Abstract
Abstract: :
Purpose: To compare visual acuity scores obtained at 2 and 4 meters. Methods: The Visudyne in Occult (VIO) Trial is an ongoing Phase 3, multicenter, double–masked randomized trial designed to determine if photodynamic therapy with verteporfin can reduce the risk of vision loss in AMD patients with subfoveal occult with no classic CNV compared to placebo. Best–corrected visual acuity (VA) was measured with an ETDRS chart at 2 and 1 meters (referred to as 2–meter VA scores), at baseline and at each study visit (scheduled at 3–month intervals). In addition, VA assessment was supplemented, after majority of patients had been recruited to the study, with a measurement at 4 and 1 meters (referred to as 4–meter VA scores). The latter was performed at baseline, month 12 and month 24, always subsequent to the former, and with different set of charts. Results: Of the 364 patients enrolled in the VIO study, 38 and 308 had both 2– and 4–meter VA scores measured at baseline and month 12, respectively.
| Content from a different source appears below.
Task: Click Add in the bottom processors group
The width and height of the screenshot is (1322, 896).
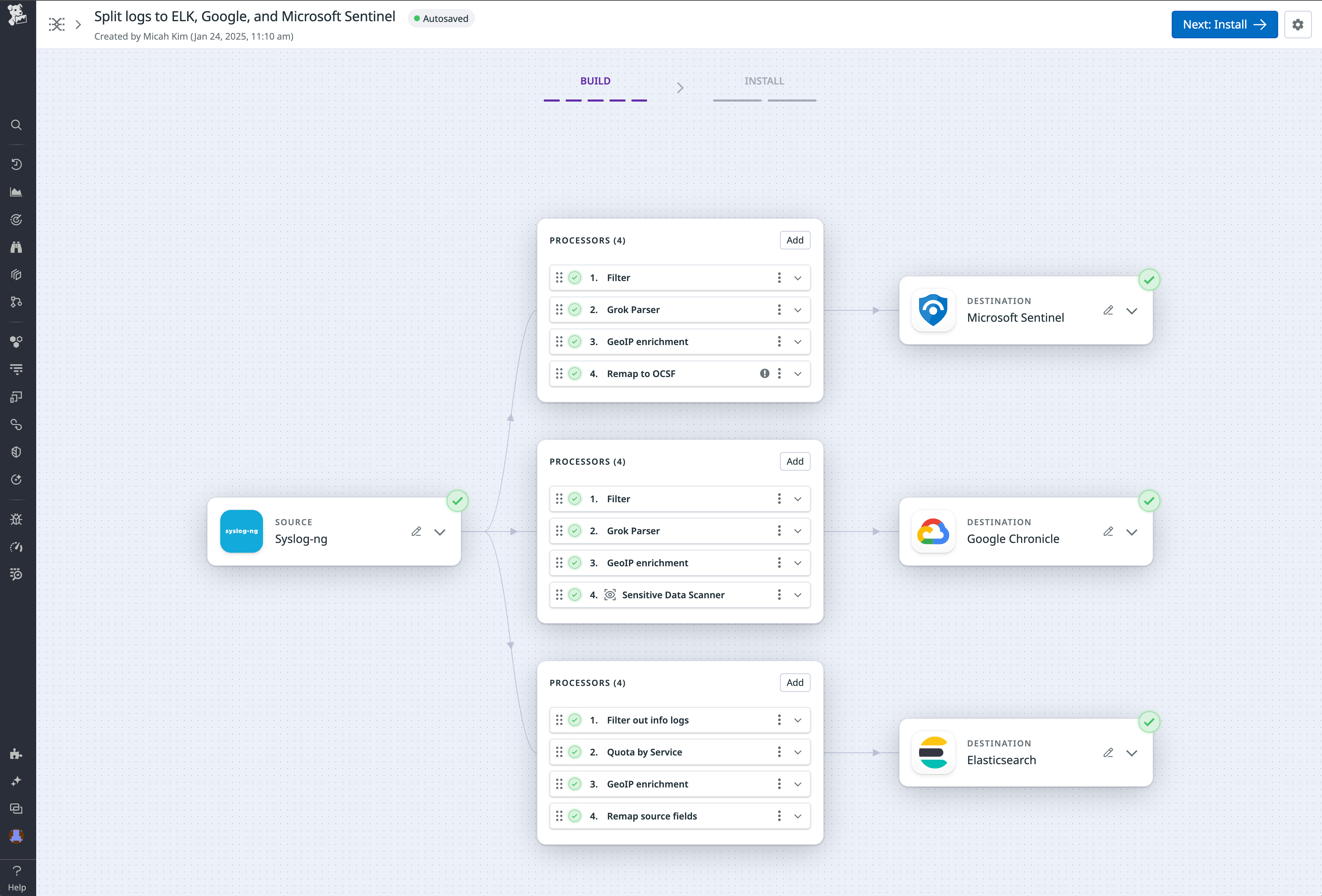Action: pos(795,682)
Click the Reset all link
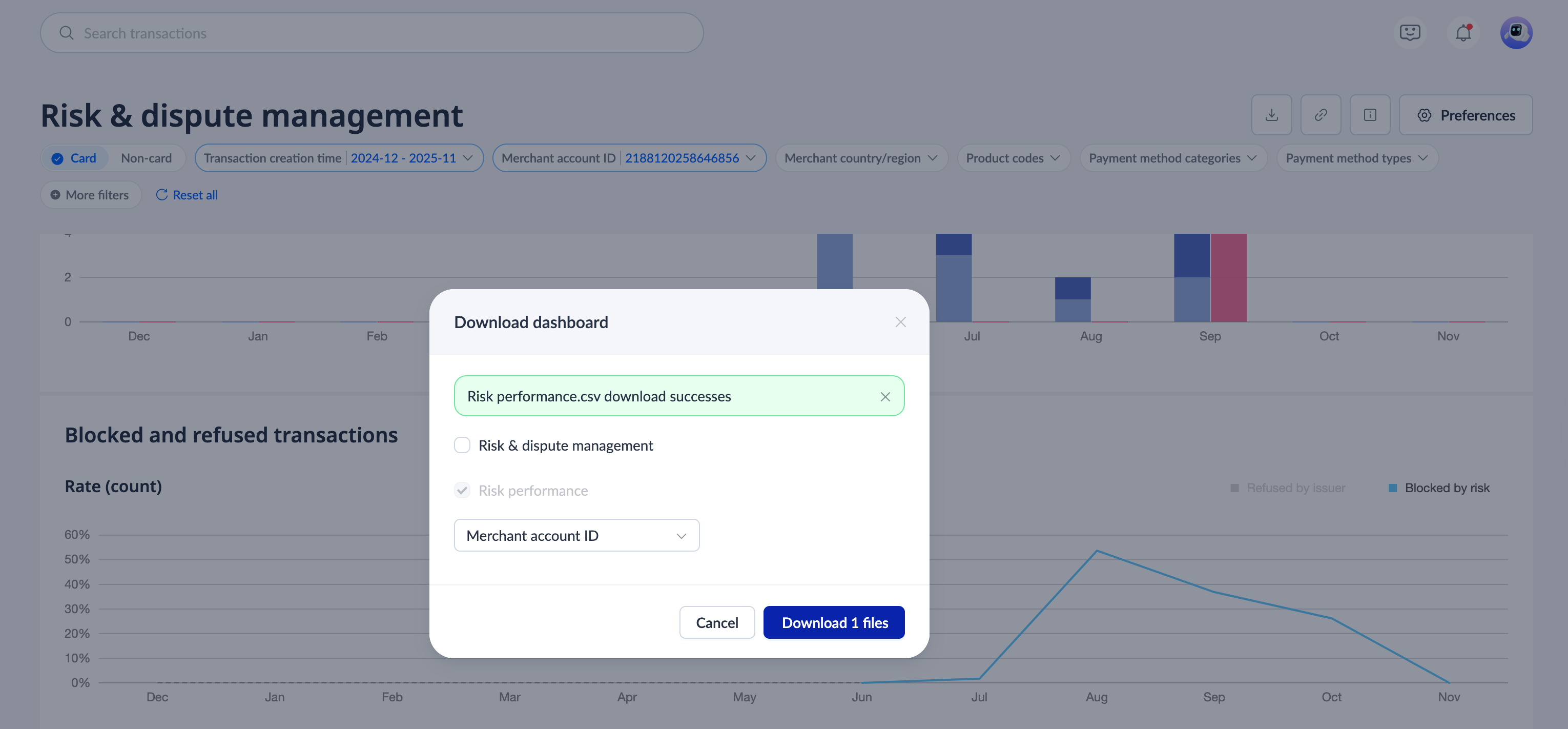The width and height of the screenshot is (1568, 729). click(x=187, y=195)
At baseline, 30 (79%) patients had a difference of no more than 5–letters between 2– and 4– meter VA scores; 36 (95%) had a difference of no more than 10–letters between 2– and 4– meter VA scores Similarly, at 12 months, 260 (84%) patients had a difference of no more than 5–letters between 2– and 4– meter VA scores; 294 (95%) had a difference of no more than 10–letters between 2– and 4– meter VA scores. The Pearson correlation coefficients between the 2– and 4–meter VA scores were 0.91 and 0.97 at baseline and 12 months, respectively. Conclusions: This is the first clinical trial in patients with subforveal CNV secondary to AMD in which 2– and 4–meter ETDRS VA scores are prospectively collected and analyzed. A high degree of correlation between the 2– and 4–meter VA measurements was observed.